# DATA EXTRACTS
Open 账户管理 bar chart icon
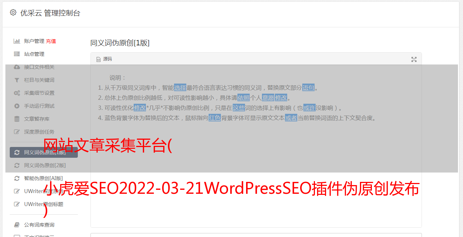click(x=17, y=41)
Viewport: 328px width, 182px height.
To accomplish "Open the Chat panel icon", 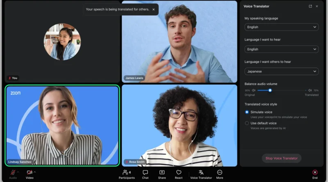I will click(145, 173).
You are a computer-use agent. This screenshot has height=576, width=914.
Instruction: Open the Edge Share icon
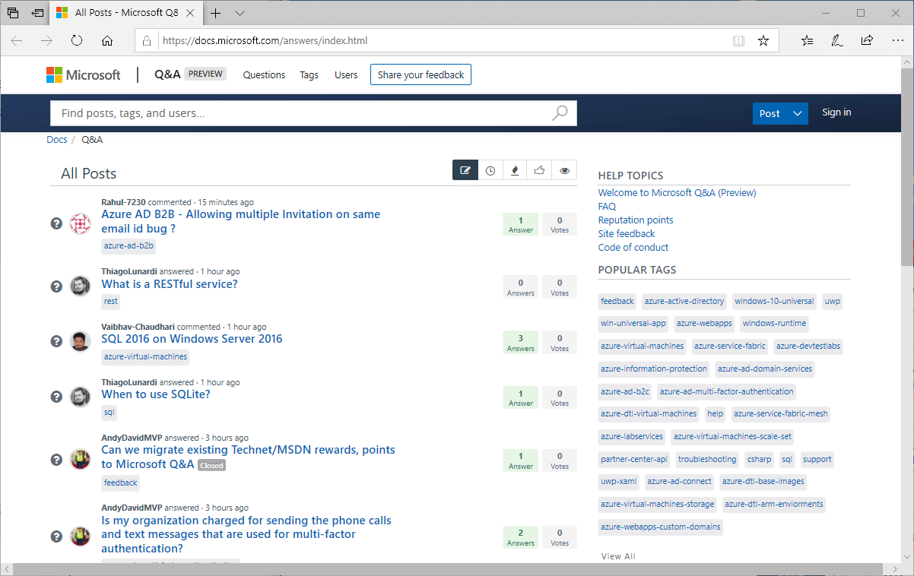[x=867, y=40]
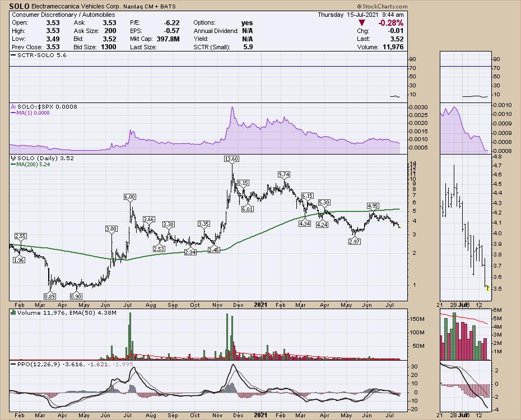Viewport: 521px width, 420px height.
Task: Click the 13.60 peak price label
Action: click(x=231, y=159)
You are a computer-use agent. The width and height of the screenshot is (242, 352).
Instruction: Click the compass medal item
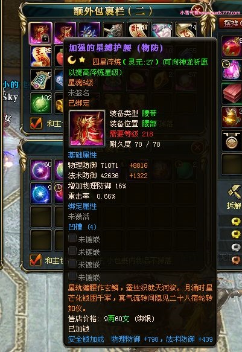232,141
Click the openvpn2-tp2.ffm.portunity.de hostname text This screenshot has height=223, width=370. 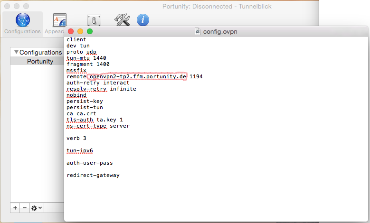click(138, 76)
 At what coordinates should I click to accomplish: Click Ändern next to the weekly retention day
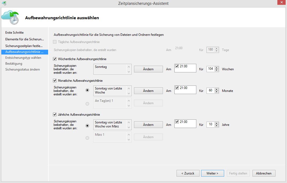(x=148, y=69)
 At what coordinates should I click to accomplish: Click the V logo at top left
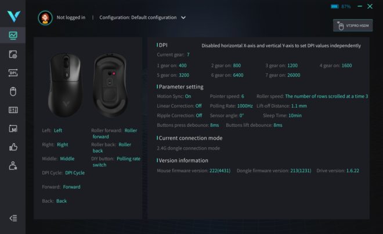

# WHAT IS NEEDED
The only acceptable answer is a number: how many lines in the data above hold the word "agent".

# RESPONSE BELOW
2